Central Issues Addressed in This Article
How best ramp up my energy production to higher levels? What new behaviors are needed to minimize my fatigue and maximize energy while traveling on foot in the wilderness? What are the most important elements or fundamentals to focus on while achieving this goal? What about energy bars and drinks? Electrolyte replacements?
Most experienced wilderness travelers have developed a number of strategies for minimizing fatigue and maximizing energy, whether conscious of them or not. No matter what strategies are used, they can always be refined and improved. There are no magic bullets; only an ongoing challenge to refine the system we use as new information becomes available. This challenge only increases as we age.
This article is organized to view this topic systematically. Viewing it systematically means taking into account the many different factors (strategies, elements) that play a role in our energy and fatigue experiences, and looking at them as a whole. The section immediately below covers the most significant factors—thirteen in all.
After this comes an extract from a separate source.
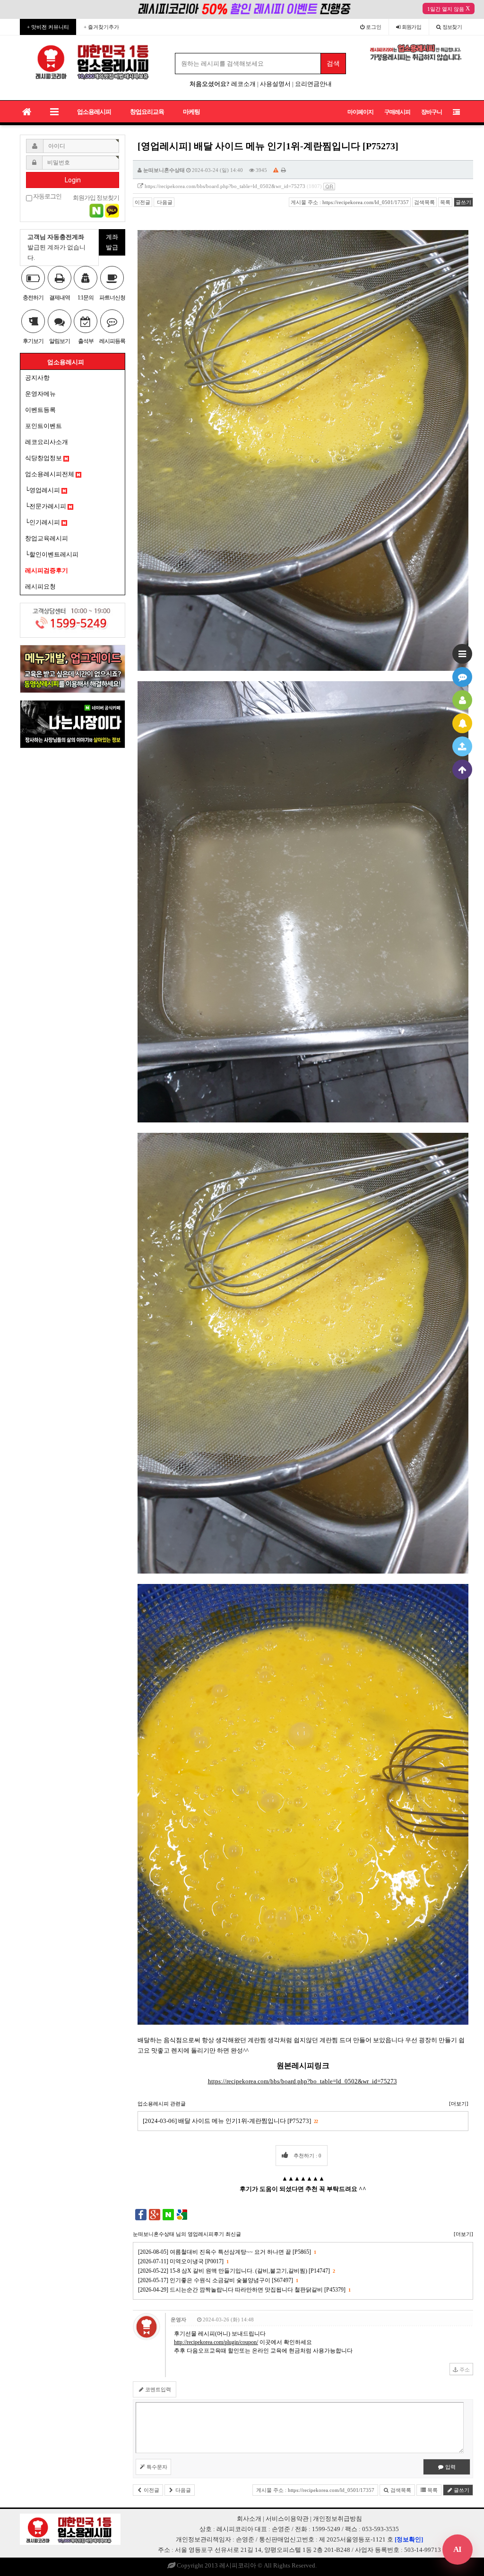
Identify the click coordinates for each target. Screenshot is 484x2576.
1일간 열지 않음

The reader is expected to supply additional factors that have been missed or that play a unique role in their own physical makeup.
Hikers having serious medical conditions affecting levels of energy and fatigue (e.g., diabetes, Lyme disease, chronic fatigue syndrome, cancer, AIDS) will still benefit from taking the systems approach proposed in this article. Some modifications will likely be needed to accommodate specific medical conditions.
One final starting assumption is about authority and expertise. I do not claim to be an expert or authority on this subject. I have developed considerable expertise, however, which is shared in this article. Much of the information presented is readily available. It is also relatively easy to find authoritative sources on most of the topics covered. Any errors found in this article and my expertise are not critical to the systems approach that is the heart of this article.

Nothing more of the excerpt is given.